Весеннее солнце нагревало Степь, как щеку яблока. Почва, начиненная мириадами и мириадами яиц, выделяла свой клад в дебрях тростников. Эффендиев сам не так давно жил, как живут и множатся в этом неисследованном мире рыбы, дичь, звери. И он находил для описания бедствий, несомых саранчой, неожиданные слова. В шарабане или верхом на гнедом иноходце он переезжал из селения в селение и, когда ехал один, распевал сочиненную им песню: "Камыш зорок, как хоросанский жеребец. Он чуток, как джейран, как горный поток, он шумит при ночном ветре. Страшное множество плодится у его корней".
Он любил произносить речи. Чаще всего вспоминал, как, почти выпадая из гнезда балкона, зажигал кровь "революционной демократии" расстрелянный Алеша Джапаридзе. Эффендиев даже огорчался, что революционная демократия сдана в архив вместе с его ранней молодостью, Гумметом, борьбою за Кюрдамир под начальством левого эсера Петрова, одного из двадцати шести. Боевые крещения не забываются. Призывы к борьбе с саранчой, возбуждение добровольчества, - это напоминало суматоху восемнадцатого года, когда он, братаясь с армянами, бил наступавших мусульман.
И теперь наступили тяжелые дни. Крейслер приходил в отчаяние.
- Что же это делается? От Веремиенко, от Саранчовой организации ни слуху ни духу. Мы согнали людей, понанимали беженцев, зря кормим.
Пан Вильский вошел боком в дверь, прикрыл ее плотно, как заговорщик.
- Совершенно верно. Я сейчас отпустил вечернюю партию, совсем мало провизии остается. Разрешите сказать.

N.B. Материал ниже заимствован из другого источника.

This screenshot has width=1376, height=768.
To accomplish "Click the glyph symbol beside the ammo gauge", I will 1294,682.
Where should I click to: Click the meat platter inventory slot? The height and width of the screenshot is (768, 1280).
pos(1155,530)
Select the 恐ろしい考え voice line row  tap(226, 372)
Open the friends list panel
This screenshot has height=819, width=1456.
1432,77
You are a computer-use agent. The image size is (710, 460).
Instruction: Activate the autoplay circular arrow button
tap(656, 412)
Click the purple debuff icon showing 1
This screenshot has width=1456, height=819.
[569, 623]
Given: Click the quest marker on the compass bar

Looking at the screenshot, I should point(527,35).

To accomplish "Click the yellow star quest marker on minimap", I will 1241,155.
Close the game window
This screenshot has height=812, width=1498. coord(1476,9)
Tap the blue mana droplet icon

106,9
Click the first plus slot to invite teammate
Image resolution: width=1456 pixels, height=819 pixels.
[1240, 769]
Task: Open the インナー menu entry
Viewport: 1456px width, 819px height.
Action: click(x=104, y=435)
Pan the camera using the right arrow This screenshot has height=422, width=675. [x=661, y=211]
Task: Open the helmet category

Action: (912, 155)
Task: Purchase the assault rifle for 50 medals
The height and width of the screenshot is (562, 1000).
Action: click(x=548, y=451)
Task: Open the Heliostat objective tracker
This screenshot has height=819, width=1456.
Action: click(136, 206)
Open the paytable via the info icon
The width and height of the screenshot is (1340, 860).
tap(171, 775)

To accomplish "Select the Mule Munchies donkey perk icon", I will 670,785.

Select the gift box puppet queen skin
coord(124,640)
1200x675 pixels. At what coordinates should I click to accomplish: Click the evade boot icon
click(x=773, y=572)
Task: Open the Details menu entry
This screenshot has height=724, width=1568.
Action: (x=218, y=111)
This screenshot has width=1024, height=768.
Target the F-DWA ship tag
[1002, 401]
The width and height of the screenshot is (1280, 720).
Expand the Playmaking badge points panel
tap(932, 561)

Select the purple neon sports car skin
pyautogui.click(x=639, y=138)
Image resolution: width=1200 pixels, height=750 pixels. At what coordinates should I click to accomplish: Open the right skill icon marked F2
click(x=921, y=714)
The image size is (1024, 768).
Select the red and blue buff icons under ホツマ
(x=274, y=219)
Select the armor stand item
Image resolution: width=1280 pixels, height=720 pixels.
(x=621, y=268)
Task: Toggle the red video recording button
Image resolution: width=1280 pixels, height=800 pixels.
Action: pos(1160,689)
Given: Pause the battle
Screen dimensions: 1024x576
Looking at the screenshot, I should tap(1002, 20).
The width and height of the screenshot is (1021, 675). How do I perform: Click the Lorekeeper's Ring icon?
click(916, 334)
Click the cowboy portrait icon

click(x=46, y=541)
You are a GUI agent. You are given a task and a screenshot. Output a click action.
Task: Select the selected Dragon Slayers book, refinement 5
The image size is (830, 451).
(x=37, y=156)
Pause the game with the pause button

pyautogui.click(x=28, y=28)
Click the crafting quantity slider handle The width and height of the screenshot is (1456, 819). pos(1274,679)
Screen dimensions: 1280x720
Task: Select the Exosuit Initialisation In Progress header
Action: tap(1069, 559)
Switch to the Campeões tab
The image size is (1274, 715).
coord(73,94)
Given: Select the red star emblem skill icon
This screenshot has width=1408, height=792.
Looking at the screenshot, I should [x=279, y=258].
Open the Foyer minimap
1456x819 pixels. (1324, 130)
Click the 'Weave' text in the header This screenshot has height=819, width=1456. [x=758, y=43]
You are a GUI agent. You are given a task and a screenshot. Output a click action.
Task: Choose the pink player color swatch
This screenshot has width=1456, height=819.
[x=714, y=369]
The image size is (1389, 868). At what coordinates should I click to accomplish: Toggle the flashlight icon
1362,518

Он уселся, как усаживался в этой комнате вечерами, под пульсирование знакомой динамо, полтора десятка лет, в позе, которая, казалось, была ему навязана невидимым футляром, и, поигрывая пугающе длинными пальцами, начал обычное:
- Вспоминаю, это было за Мейером, в тринадцатом году, на четвертом року моей службы в качестве помощника механика. Тогда тоже появилась страшная саранча. Господин Мейер был хотя и немец, но честный и порядочный человек (он безмятежно поглядел на Крейслера), - и надо сказать, тогда ведь все посевы страховались, однако он считал долгом бороться с саранчой и купил те аппараты "Вермореля". И я вспоминаю, что мы не нуждались в продуктах для рабочих. Если не было, мы их покупали в Черноречье у молокан, а потом подавали счета уездному агроному.
Трудно было понять, какой опыт вынес пан Вильский из нашествия тринадцатого года. Заметив недоумение, он с ужимками крайней доверительности закончил:
- Я только счел долгом сказать, как было за Мейером.
В открытое окно через сетку от москитов пробился заливистый лай тощей собаки Халхалки, ожесточенный, прерывистый, хриплый. Ее прервали руганью. Под осторожное отпрукиванье тяжело прошлепали копыта лошади. Таня вышла.